■ **Your assignment**
Scan the records below and say how many lines include the word "agent", giving no other text.

*** Dataset excerpts ***

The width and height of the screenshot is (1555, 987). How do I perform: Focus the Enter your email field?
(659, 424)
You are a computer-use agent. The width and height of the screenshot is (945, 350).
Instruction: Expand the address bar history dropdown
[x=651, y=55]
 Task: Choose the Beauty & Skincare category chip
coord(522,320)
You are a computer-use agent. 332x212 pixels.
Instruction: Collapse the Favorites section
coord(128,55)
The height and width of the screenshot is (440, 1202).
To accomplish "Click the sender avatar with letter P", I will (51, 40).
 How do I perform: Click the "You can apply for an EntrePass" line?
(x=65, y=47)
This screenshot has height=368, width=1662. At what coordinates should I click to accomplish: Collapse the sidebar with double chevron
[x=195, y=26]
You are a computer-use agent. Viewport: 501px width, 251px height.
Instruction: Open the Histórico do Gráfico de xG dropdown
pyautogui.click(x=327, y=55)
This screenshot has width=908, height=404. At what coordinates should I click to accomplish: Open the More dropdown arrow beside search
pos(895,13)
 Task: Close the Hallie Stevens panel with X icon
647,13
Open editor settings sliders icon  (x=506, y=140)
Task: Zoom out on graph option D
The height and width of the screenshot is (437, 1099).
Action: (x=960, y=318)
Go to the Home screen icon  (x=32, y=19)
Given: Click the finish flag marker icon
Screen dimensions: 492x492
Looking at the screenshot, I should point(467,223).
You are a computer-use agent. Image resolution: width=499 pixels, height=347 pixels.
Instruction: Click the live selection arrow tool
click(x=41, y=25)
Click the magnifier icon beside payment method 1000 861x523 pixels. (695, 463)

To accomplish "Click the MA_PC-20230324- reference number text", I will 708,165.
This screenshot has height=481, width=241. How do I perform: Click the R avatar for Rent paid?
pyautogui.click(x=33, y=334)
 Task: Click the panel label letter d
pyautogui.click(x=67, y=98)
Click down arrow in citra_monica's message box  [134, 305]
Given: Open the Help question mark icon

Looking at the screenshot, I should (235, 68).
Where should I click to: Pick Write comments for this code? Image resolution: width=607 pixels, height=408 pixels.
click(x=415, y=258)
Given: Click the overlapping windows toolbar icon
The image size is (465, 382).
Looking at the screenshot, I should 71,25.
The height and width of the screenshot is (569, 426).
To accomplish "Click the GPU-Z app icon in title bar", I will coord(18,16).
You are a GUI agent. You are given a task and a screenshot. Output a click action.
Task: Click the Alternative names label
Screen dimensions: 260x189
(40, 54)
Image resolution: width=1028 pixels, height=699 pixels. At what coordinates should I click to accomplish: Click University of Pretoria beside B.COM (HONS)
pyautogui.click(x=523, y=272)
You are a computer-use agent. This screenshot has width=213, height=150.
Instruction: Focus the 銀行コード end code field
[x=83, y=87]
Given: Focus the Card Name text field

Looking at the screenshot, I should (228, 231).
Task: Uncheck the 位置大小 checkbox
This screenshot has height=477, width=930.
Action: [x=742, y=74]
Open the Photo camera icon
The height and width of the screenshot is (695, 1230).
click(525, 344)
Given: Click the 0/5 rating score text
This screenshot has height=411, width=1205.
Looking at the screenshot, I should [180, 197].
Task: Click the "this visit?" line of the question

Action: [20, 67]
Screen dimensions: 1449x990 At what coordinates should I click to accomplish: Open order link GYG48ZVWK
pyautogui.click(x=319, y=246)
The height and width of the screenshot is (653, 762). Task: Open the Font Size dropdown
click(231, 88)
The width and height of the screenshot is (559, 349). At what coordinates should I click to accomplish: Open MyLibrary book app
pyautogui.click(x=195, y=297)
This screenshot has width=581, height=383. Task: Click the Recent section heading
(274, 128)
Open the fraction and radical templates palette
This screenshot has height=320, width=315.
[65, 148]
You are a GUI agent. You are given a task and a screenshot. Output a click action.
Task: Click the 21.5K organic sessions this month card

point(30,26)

*** End of Dataset excerpts ***

■ **Answer**
7